• **Requirement**
Report the count of lines in the records that contain "computer", without any added text.

★ ★ ★ ★ ★

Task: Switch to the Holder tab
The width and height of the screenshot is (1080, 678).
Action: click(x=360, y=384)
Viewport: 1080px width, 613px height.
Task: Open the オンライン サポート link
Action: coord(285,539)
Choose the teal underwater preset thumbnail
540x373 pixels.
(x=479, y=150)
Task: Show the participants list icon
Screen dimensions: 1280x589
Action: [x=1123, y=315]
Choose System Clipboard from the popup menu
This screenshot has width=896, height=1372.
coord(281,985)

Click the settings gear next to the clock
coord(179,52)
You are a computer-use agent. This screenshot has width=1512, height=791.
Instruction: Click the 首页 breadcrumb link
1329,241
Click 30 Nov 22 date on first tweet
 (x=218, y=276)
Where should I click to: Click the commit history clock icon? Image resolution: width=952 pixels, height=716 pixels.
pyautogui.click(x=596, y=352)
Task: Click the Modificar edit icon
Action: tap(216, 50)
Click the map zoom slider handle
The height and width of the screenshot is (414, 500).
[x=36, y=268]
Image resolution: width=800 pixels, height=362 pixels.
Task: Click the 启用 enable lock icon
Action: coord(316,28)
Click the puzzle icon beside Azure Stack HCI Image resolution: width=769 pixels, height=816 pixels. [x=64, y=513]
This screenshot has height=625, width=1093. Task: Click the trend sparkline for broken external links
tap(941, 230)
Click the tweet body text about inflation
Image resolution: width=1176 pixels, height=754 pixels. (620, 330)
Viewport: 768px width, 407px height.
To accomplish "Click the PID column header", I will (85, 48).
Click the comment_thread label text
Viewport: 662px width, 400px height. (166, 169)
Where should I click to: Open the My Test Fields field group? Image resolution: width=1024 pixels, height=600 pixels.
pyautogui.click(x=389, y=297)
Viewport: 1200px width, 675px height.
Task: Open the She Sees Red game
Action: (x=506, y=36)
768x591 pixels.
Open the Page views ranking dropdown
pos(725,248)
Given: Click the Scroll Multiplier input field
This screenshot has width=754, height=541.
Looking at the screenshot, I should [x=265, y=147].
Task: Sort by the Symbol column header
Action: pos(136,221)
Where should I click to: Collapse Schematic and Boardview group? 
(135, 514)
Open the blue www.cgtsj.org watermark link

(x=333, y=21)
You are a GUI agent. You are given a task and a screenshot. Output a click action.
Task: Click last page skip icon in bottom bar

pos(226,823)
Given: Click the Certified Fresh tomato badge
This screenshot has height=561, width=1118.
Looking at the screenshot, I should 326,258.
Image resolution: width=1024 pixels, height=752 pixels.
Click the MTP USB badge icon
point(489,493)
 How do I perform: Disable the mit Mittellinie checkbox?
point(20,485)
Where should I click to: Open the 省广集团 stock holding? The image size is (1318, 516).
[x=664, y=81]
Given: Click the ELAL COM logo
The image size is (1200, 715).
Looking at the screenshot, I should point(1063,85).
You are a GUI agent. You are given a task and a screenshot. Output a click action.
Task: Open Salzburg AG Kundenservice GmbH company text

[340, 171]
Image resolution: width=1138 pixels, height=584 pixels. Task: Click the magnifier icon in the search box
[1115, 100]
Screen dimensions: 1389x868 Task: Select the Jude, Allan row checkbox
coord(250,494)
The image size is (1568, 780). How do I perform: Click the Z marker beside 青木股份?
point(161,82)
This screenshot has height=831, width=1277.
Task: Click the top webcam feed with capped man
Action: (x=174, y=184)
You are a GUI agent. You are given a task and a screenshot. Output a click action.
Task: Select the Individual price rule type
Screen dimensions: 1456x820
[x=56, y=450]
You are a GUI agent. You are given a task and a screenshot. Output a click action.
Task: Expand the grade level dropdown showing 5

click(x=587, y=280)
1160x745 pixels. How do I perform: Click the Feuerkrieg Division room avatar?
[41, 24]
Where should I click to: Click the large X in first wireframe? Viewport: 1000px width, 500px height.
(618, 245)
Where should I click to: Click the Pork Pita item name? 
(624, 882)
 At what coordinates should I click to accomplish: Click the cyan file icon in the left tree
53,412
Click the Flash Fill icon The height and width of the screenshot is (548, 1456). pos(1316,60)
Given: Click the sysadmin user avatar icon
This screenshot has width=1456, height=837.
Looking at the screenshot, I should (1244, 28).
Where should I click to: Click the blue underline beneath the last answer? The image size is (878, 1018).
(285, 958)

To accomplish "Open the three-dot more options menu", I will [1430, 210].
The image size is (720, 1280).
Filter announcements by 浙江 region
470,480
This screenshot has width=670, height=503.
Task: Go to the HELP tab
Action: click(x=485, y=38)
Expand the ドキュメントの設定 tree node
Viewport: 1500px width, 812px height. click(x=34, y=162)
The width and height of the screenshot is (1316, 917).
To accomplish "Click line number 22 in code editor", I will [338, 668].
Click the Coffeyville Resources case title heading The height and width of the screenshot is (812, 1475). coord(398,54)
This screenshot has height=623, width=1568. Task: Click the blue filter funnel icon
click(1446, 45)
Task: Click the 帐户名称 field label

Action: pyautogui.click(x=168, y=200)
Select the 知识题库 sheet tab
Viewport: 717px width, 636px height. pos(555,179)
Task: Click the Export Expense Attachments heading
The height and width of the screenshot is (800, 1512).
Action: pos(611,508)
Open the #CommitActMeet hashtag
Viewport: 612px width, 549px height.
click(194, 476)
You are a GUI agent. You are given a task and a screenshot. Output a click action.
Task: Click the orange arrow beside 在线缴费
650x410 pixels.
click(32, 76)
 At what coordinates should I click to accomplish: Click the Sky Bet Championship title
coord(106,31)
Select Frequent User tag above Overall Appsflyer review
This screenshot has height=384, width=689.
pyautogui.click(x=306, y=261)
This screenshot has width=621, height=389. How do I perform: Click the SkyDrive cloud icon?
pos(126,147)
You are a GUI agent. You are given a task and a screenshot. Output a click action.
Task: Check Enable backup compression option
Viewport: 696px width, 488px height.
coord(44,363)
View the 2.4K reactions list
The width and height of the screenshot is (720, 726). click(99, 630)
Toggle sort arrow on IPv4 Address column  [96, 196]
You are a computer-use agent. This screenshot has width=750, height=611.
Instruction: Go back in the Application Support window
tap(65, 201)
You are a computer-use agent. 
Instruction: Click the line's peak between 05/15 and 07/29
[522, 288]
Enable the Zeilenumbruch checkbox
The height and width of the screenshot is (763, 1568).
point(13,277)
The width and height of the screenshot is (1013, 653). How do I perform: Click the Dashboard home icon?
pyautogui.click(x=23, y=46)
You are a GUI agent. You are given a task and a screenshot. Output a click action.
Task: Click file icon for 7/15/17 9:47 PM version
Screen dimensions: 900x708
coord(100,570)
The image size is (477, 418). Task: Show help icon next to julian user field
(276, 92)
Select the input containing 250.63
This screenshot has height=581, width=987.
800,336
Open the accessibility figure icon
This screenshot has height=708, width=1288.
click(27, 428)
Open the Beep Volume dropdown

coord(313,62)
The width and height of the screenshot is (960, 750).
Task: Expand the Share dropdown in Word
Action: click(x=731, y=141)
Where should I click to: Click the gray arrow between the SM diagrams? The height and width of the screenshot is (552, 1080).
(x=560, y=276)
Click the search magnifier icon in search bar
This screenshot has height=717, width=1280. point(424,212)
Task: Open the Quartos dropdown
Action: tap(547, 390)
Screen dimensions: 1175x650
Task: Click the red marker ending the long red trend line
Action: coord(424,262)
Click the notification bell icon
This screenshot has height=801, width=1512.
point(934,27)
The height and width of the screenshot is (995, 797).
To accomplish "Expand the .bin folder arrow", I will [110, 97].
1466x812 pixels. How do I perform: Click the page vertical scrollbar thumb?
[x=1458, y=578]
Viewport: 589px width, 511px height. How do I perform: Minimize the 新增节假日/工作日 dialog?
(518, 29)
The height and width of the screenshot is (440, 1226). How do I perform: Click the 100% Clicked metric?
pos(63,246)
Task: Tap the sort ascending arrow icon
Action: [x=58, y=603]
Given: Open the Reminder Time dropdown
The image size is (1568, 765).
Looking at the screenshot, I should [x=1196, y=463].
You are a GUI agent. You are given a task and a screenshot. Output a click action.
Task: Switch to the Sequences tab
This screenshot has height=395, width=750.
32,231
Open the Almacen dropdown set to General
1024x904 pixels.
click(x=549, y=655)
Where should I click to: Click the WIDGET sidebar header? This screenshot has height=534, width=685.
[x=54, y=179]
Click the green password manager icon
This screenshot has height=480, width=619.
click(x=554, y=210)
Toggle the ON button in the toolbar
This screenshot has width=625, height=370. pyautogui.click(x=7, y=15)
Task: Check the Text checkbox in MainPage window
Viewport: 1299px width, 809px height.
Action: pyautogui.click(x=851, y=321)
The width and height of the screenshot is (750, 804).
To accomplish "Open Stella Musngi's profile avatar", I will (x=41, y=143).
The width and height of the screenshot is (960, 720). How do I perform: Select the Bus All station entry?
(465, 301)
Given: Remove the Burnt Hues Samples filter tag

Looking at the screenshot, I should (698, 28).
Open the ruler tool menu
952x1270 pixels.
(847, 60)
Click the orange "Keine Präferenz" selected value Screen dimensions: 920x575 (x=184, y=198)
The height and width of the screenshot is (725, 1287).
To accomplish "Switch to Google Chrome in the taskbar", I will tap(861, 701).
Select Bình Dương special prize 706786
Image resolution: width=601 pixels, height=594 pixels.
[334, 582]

★ ★ ★ ★ ★

• **Response to the task**
3